The MegaVeridicality dataset
Authors: Aaron Steven White and Kyle Rawlins
Contact: aaron.white@rochester.edu, kgr@jhu.edu
Version: 2.0-alpha
Release date: May 23, 2018
Overview
This dataset consists of ordinal veridicality judgments as well as ordinal acceptability judgments for 773 clause-embedding verbs of English. The data were collected on Amazon’s Mechanical Turk using Turktools.
For a detailed description of the dataset, the item construction and collection methods, and discussion of how to use a dataset on this scale to address questions in linguistic theory, please see the following papers:
White, A. S., R. Rudinger, K. Rawlins, & B. Van Durme. 2018. Lexicosyntactic Inference in Neural Models. To appear in Proceedings of the 2018 Conference on Empirical Methods in Natural Language Processing, Brussels, Belgium, October 31-November 4, 2018.

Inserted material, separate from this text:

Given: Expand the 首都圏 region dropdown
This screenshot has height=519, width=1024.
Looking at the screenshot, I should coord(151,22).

White, A. S. & K. Rawlins. 2018. The role of veridicality and factivity in clause selection. To appear in the Proceedings of the 48th Meeting of the North East Linguistic Society.

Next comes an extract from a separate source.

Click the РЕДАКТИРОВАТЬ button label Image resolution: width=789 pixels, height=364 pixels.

If you make use of this dataset in a presentation or publication, we ask that you please cite these papers.
Version history
1.0: first public release (May 11, 2018) 2.0: alpha release (May 23, 2018)
Manifest
megaveridicality_v2.csv
megaveridicality_normalized_v2.csv
README.md
Description
megaveridicality_v2.csv
contains the raw data collected on Mechanical Turk.
Column | Description | Values |
---|---|---|
participant | anonymous integer identifier for participant that provided the response | 0…634 |
list | integer identifier for list participant was responding to | 0…81 |
presentationorder | relative position of item in list | 1…68 |
verb | clause-embedding verb found in the item | see paper |
frame | clausal complement found in the item | see paper |
voice | voice found in the item | active , passive |
polarity | polarity found in the item | positive , negative |
conditional | whether the item was embedded in the antecedent of a conditional (see paper) | True , False |
sentence | the sentence judged | see paper |
veridicality | ordinal scale veridicality response | no , maybe , yes |
acceptability | ordinal scale acceptability response | 1…7 |
nativeenglish | whether the participant reported speaking American English natively | True , False |
exclude | whether the participant should be excluded based on native language | True , False |
megaveridicality_normalized_v2.csv
contains normalized veridicality and acceptability ratings, one for each verb-frame-voice-polarity tuple. These normalized ratings are constructed using an ordinal model-based normalization procedure and can be thought of as mean ratings that control for participants’ differing uses of the relevant response scale. The mean log-likelihood for the 10 ratings given for each verb-frame-voice-polarity tuple under the ordinal model used to normalize the data is also given. This can be thought of as analogous to an estimate of rating variance.
Column | Description | Values |
---|---|---|
verb | clause-embedding verb found in the item | see paper |
frame | clausal complement found in the item | see paper |
voice | voice found in the item | active , passive |
polarity | polarity found in the item | positive , negative |
conditional | whether the item was embedded in the antecedent of a conditional (see paper) | True , False |
sentence | the sentence judged | see paper |
veridicality_normalized | the normalized veridicality rating | [-3.52, 1.87] |
acceptability_normalized | the normalized acceptability rating | [-2.85, 3.16] |
veridicality_loglikelihood | the sentence judged | [-1.74, 0.00] |
acceptability_loglikelihood | the sentence judged | [-2.60, -0.06] |
Notes
- A javascript error produced 3 NA values for
veridicality
, none of which affect the same verb-frame pair.